Around half of the decrease in returns appears to be due to net commercialisation, but the rest is attributable to increasing R&D costs. While the decline in returns may be a reflection of natural volatility associated with the extension cohort’s collective pipeline size, alternatively, it may be that the extension cohort is starting to experience similar problems to the original cohort.

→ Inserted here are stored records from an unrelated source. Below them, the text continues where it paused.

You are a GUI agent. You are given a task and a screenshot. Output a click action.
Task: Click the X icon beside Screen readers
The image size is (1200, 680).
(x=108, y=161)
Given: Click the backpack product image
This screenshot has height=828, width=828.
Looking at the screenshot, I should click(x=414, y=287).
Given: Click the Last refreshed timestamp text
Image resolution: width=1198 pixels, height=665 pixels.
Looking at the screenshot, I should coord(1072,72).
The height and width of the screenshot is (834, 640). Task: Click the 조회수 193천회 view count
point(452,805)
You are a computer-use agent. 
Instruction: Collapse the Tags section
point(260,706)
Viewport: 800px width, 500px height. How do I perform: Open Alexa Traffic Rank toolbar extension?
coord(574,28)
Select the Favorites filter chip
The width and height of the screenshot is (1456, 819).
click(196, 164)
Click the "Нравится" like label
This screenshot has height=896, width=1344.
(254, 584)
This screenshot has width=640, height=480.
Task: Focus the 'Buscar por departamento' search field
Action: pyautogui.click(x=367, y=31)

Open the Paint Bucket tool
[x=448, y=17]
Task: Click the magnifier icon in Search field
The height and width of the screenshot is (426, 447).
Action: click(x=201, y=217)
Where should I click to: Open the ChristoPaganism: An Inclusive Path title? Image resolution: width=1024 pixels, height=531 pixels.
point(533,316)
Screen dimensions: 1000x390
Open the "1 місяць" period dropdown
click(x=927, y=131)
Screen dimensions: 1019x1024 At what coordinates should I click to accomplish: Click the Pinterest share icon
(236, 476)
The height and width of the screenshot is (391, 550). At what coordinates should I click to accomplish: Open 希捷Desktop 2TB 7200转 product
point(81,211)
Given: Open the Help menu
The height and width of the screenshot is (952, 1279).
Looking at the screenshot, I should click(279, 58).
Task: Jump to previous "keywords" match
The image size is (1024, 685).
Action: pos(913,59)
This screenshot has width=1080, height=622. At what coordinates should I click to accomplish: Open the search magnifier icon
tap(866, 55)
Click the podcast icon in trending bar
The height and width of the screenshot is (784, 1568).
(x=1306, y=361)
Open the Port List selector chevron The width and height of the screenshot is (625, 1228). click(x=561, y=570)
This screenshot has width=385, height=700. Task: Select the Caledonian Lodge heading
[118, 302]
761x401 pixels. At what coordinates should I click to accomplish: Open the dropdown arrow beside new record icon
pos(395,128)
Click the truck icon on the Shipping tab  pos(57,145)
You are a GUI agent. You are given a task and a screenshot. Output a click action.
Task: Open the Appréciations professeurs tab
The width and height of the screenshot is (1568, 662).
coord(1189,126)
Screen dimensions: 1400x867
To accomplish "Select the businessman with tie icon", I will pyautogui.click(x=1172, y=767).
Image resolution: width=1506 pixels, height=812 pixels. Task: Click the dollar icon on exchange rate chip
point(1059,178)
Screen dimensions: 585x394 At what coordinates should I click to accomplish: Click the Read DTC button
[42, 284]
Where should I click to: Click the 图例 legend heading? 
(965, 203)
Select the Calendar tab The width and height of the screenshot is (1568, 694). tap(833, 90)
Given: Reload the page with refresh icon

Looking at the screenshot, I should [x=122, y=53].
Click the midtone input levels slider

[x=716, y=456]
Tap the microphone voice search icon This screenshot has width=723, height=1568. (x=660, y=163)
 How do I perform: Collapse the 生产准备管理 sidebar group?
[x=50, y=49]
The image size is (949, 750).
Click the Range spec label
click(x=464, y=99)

Asset sales are a long way from blockbuster levels

Forecast asset sales continue to decline, with average peak sales for the original cohort dropping to $394 million in 2016 – an 11.4 per cent year-on-year decrease since 2010. The extension cohort continues to outperform the original cohort despite a 28 per cent fall in forecast peak sales since 2015. Forecast average peak sales per asset for the extension cohort of $801 million in 2016 are over twice the amount forecast for the original cohort.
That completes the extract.